**Текст для чтения**

::::::

Сын помещика. Начав военную карьеру, продолжает в Петербурге изучение музыки, первые уроки которой он получил ещё в Карево, и становится прекрасным пианистом и хорошим певцом. Общается с Даргомыжским и Балакиревым; в 1858 году выходит в отставку; освобождение крестьян в 1861 году отражается на его финансовом благосостоянии. В 1863 году, находясь на службе в Лесном департаменте, становится членом «Могучей кучки». В 1868 году поступает на службу в Министерство внутренних дел, после того, как ради поправки здоровья провёл три года в имении брата в Минкино. Между 1869 и 1874 годами работает над различными редакциями «Бориса Годунова». Подорвав вследствие болезненного пристрастия к алкоголю и без того слабое здоровье, сочиняет с перерывами. Живёт у разных друзей, в 1874 — у графа Голенищева-Кутузова (автора стихотворений, положенных Мусоргским на музыку, например, в цикле «Песни и пляски смерти»). В 1879 году совершает очень удачное турне совместно с певицей Дарьей Леоновой.
Оперы: Саламбо (1863-1866, 1980), Женитьба (1868, 1917, 1930), Борис Годунов (1874, 1928), Хованщина (1886, 1892), Сорочинская ярмарка (1874-1880, 1911).
Годы, когда появился замысел «Бориса Годунова» и когда создавалась эта опера, — основополагающие для русской культуры. В это время творили такие писатели, как Достоевский и Толстой, и более молодые, как Чехов, художники-передвижники утверждали приоритет содержания над формой в своём реалистическом искусстве, воплощавшем нищету народа, пьянство священников, жестокость полиции. Верещагин создавал правдивые картины, посвящённые русско-японской войне, а в «Апофеозе войны» посвятил всем завоевателям прошлого, настоящего и будущего пирамиду из черепов; великий портретист Репин обращался также к пейзажной и исторической живописи. Что касается музыки, то самым характерным в это время явлением была «Могучая кучка», которая поставила своей целью повысить значение национальной школы, используя народные предания для создания романтизированной картины прошлого. В сознании Мусоргского национальная школа представала как нечто древнее, поистине архаическое, неподвижное, включающее извечные народные ценности, почти святыни, которые можно было найти в православной религии, в народном хоровом пении, наконец, в том языке, что ещё хранит могучую звучность далёких истоков. Вот некоторые из его мыслей, высказанные между 1872 и 1880 годами в письмах Стасову: «Ковырять чернозём не впервые стать, да ковырять не по удобренному, а в сырье хочется, не познакомиться с народом, а побрататься жаждется… Чернозёмная сила проявится, когда до самого днища ковырнёшь…»; «Художественное изображение одной красоты, в материальном её значении, грубое ребячество — детский возраст искусства. Тончайшие черты природы человека и человеческих масс, назойливое ковырянье в этих малоизведанных странах и завоевание их — вот настоящее призвание художника». Призвание композитора постоянно побуждало его повышенно чувствительную, мятежную душу стремиться к новому, к открытиям, что приводило к непрерывному чередованию творческих подъёмов и депрессий, с которыми были связаны перерывы в деятельности или её растекание по слишком многим направлениям. «До такой степени я становлюсь строгим к себе, — пишет Мусоргский Стасову, — умозрительно, и чем строже становлюсь, тем делаюсь беспутнее. На мелкие вещи настроения нет; впрочем сочинение маленьких пьес есть отдых при обдумывании крупных созданий. А у меня отдыхом становится обдумывание крупных созданий… так-то всё у меня в перекувырку идёт — сущая беспутность».

::::::

**Указания к заданиям**
[A] Ответьте на вопросы по тексту о Мусоргском.
(i) В каком году Мусоргский стал членом «Могучей кучки»?
(ii) С какой певицей он совершил турне в 1879 году?
(iii) Кому адресованы письма Мусоргского, написанные между 1872 и 1880 годами?
[B] Перепишите без изменений фрагмент текста о Мусоргском, начиная со слов «Оперы: Саламбо (1863-1866, 1980), Женитьба» вплоть до слов «ярмарка (1874-1880, 1911).» включительно.

::::::

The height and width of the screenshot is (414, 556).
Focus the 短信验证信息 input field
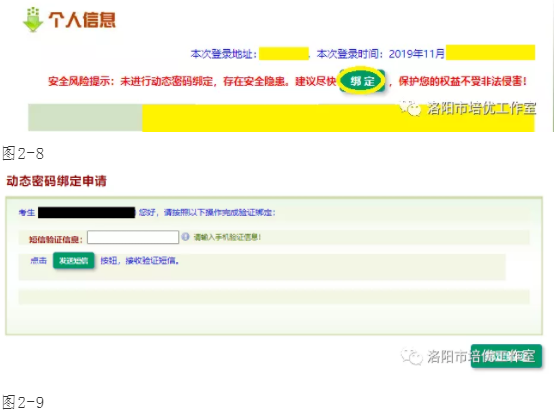[x=133, y=237]
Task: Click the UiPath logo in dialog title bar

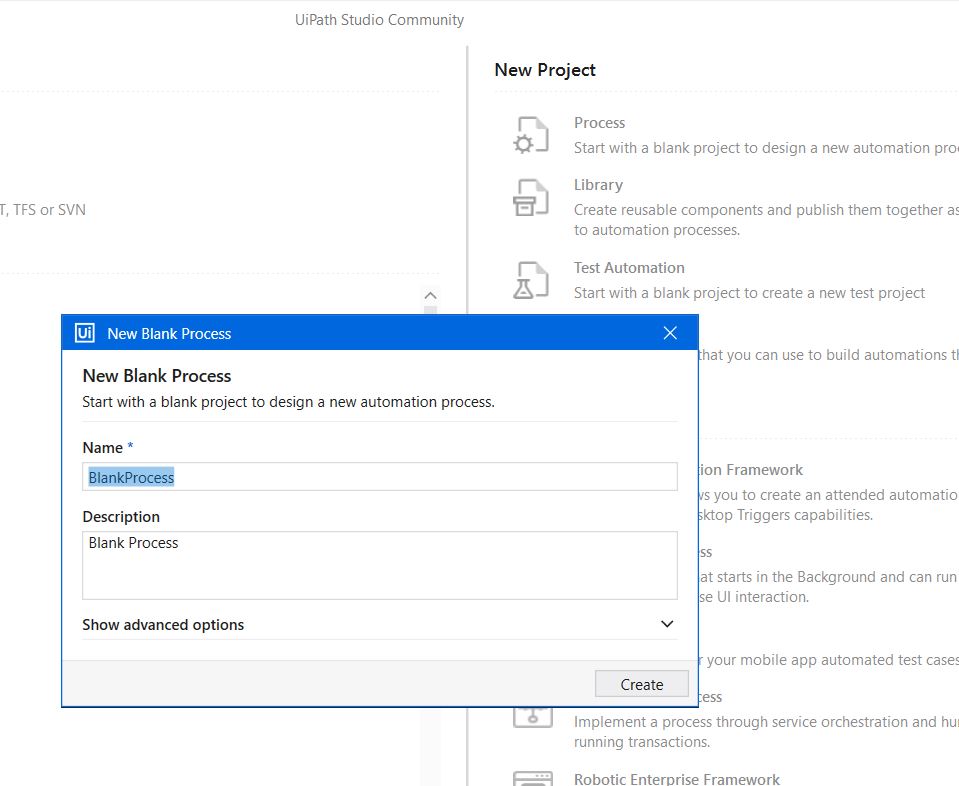Action: (x=85, y=333)
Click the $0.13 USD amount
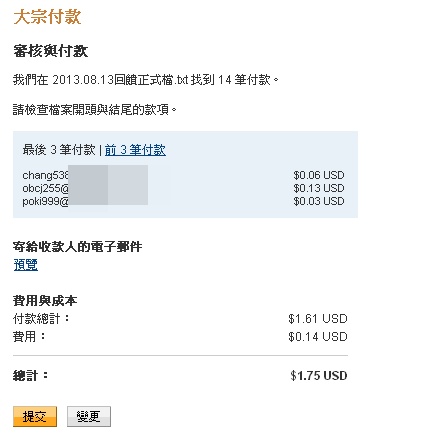This screenshot has width=434, height=440. click(x=319, y=188)
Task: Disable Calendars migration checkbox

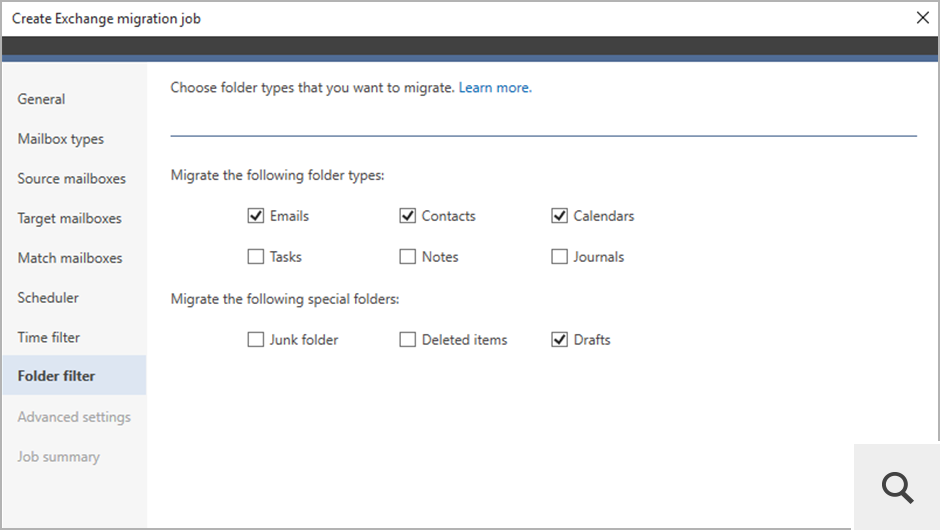Action: click(x=560, y=216)
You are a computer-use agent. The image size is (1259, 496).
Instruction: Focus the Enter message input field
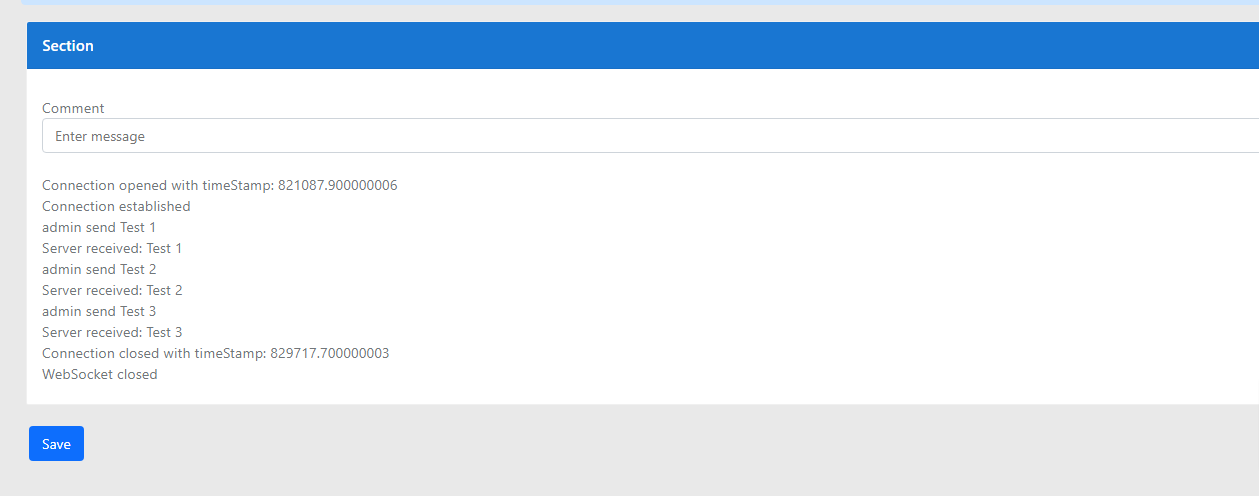point(650,136)

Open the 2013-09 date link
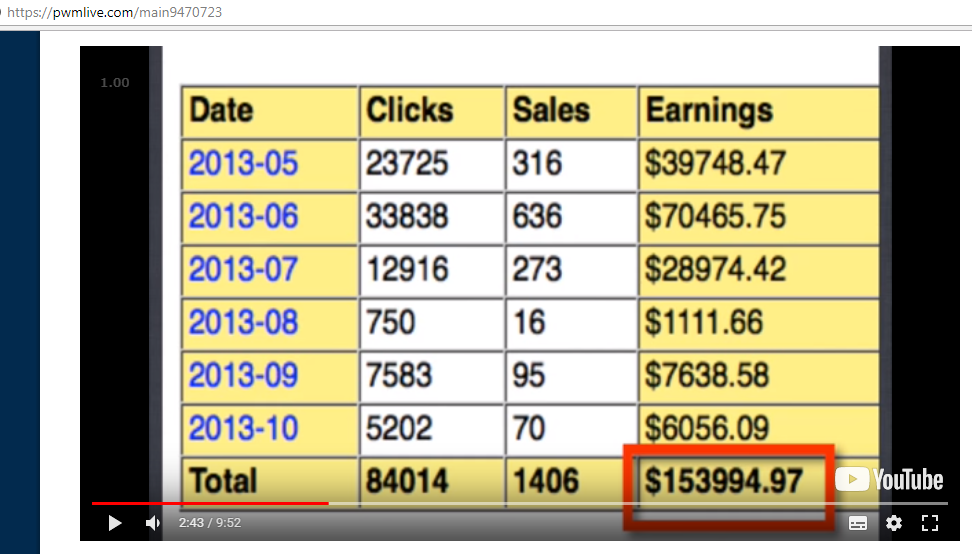243,376
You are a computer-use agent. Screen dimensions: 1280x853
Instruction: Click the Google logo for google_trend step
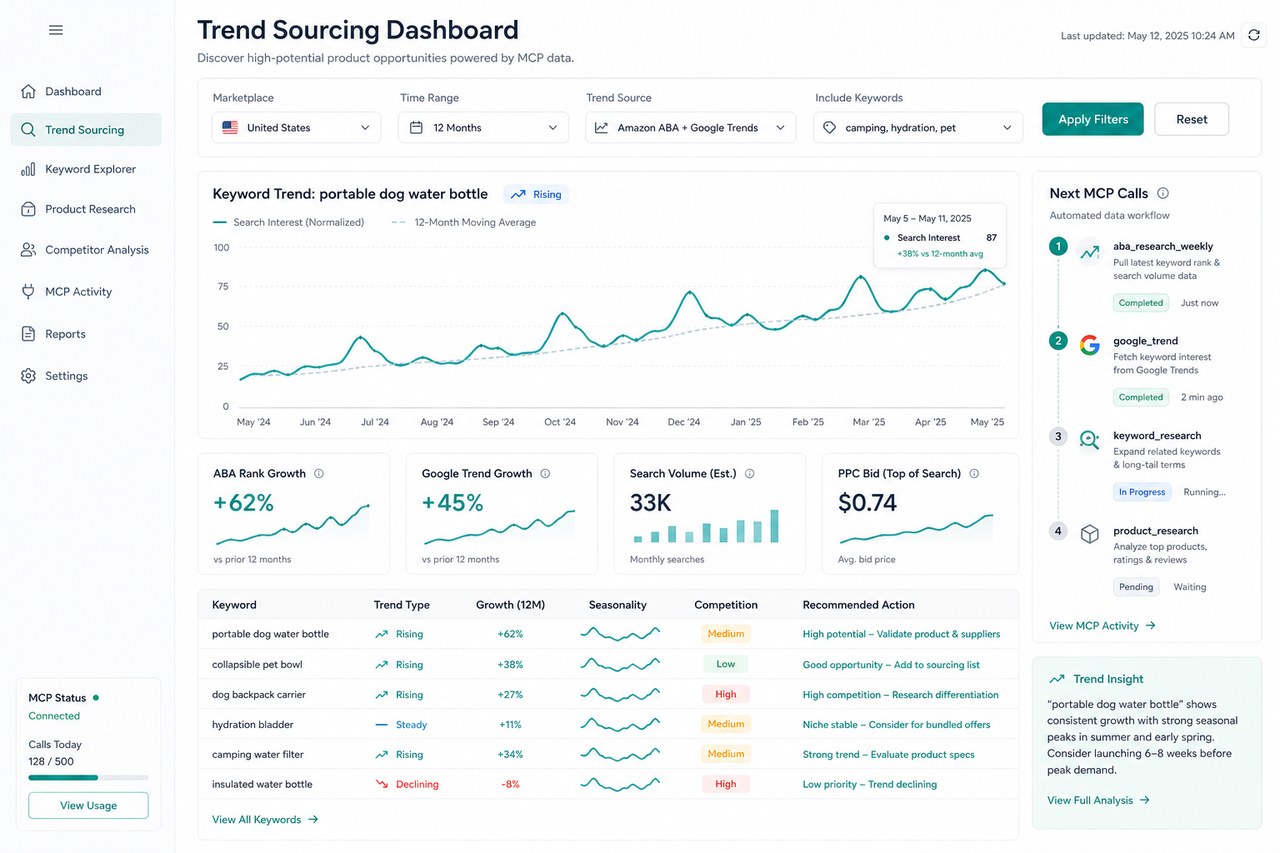pos(1090,345)
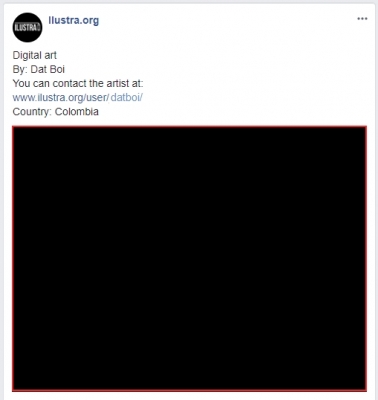Viewport: 378px width, 400px height.
Task: Click "You can contact the artist at:" text
Action: pos(78,83)
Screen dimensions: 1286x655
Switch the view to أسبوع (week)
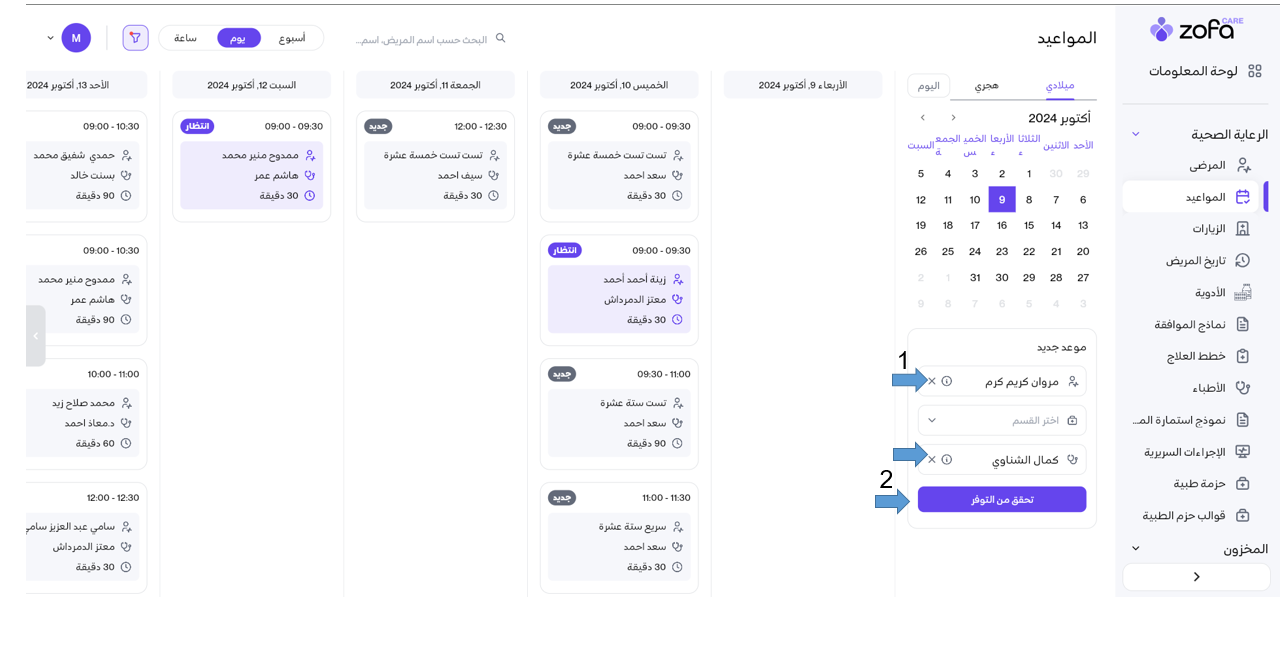[x=292, y=38]
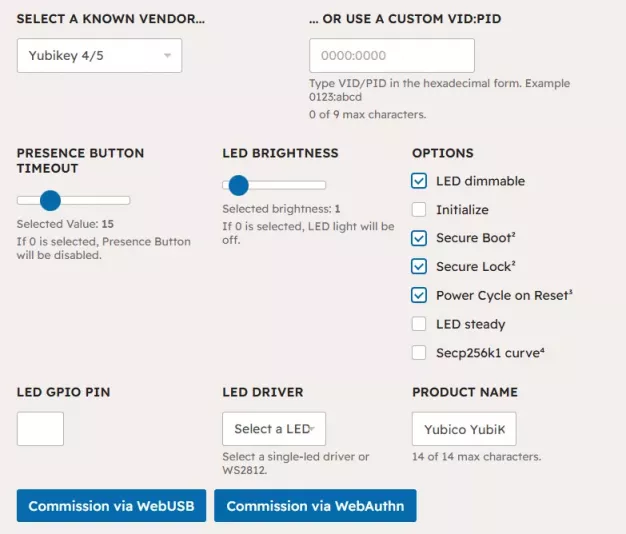The width and height of the screenshot is (626, 534).
Task: Enable the Initialize checkbox
Action: click(x=419, y=210)
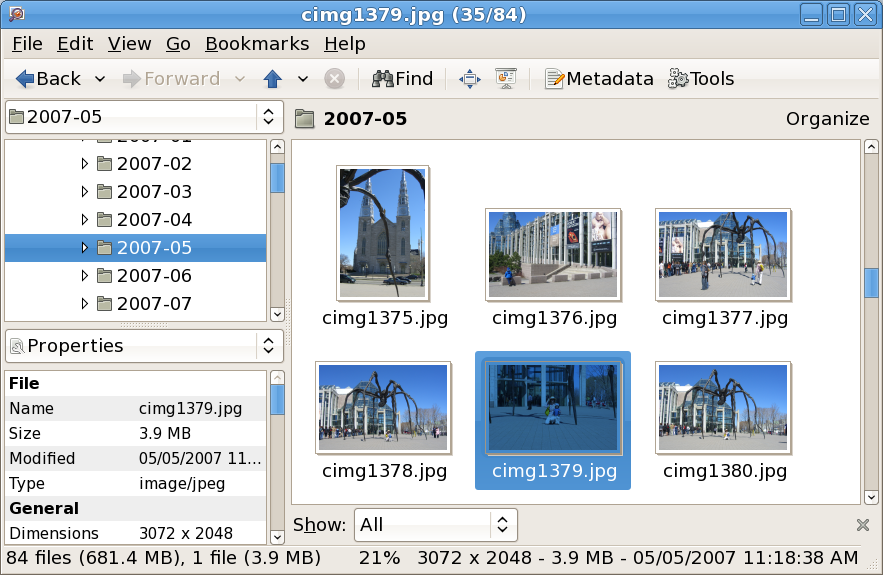Image resolution: width=883 pixels, height=575 pixels.
Task: Open the Find binoculars tool
Action: (402, 79)
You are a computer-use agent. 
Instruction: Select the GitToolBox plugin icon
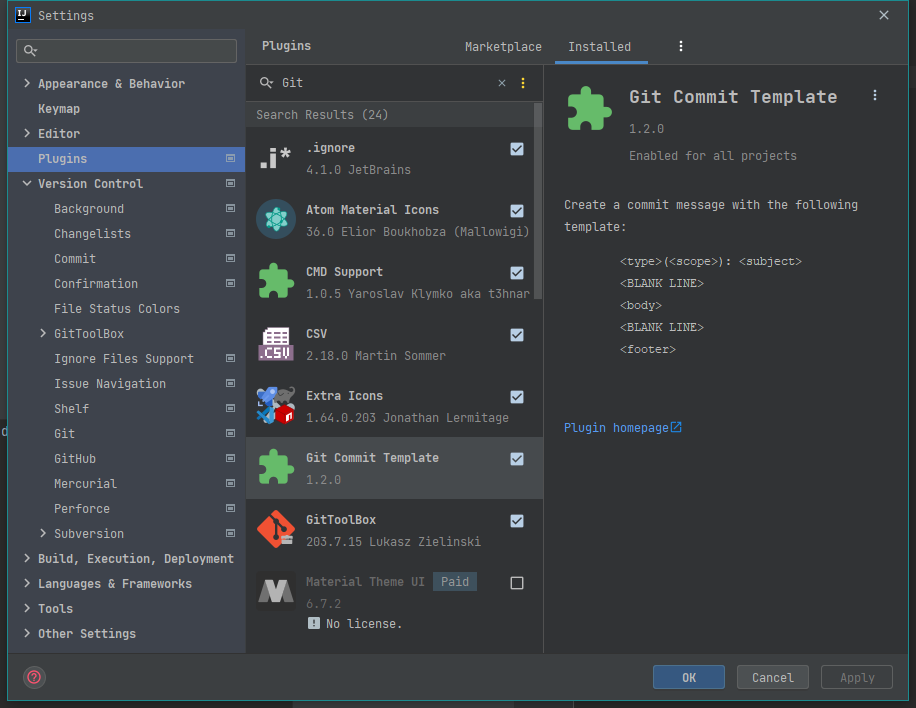click(x=276, y=531)
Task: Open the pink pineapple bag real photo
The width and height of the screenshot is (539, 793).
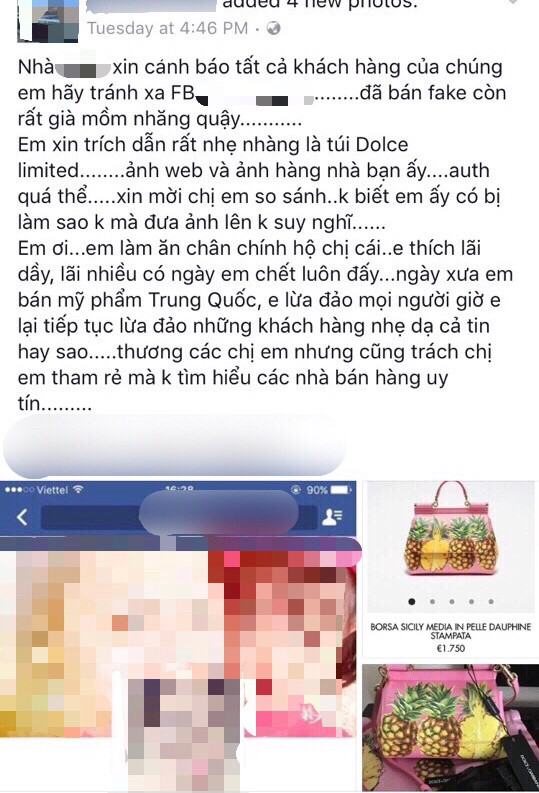Action: pyautogui.click(x=450, y=728)
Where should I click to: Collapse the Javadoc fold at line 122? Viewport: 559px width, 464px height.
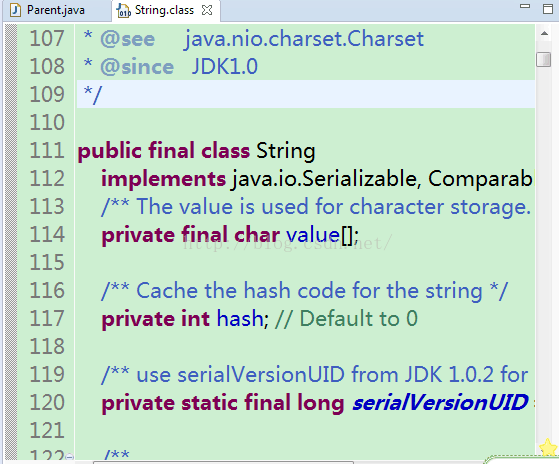coord(70,457)
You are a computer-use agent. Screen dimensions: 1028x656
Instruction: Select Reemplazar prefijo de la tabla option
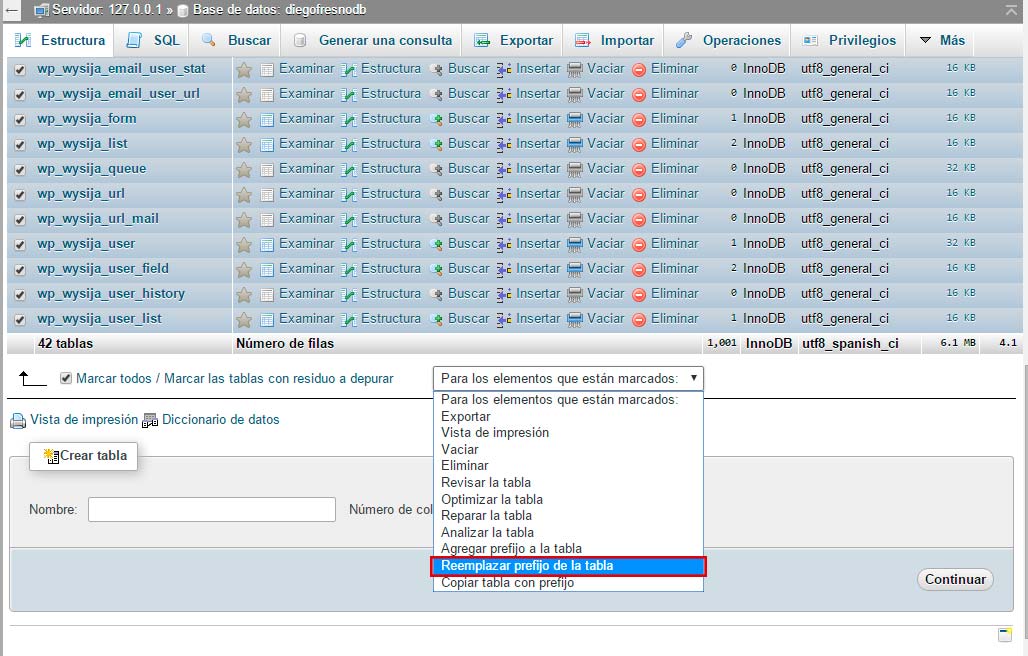pyautogui.click(x=525, y=565)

::::::

**Ответы к упражнениям**
[A]
(i) В 1863 году.
(ii) С Дарьей Леоновой.
(iii) Стасову.

[B]
Оперы: Саламбо (1863-1866, 1980), Женитьба (1868, 1917, 1930), Борис Годунов (1874, 1928), Хованщина (1886, 1892), Сорочинская ярмарка (1874-1880, 1911).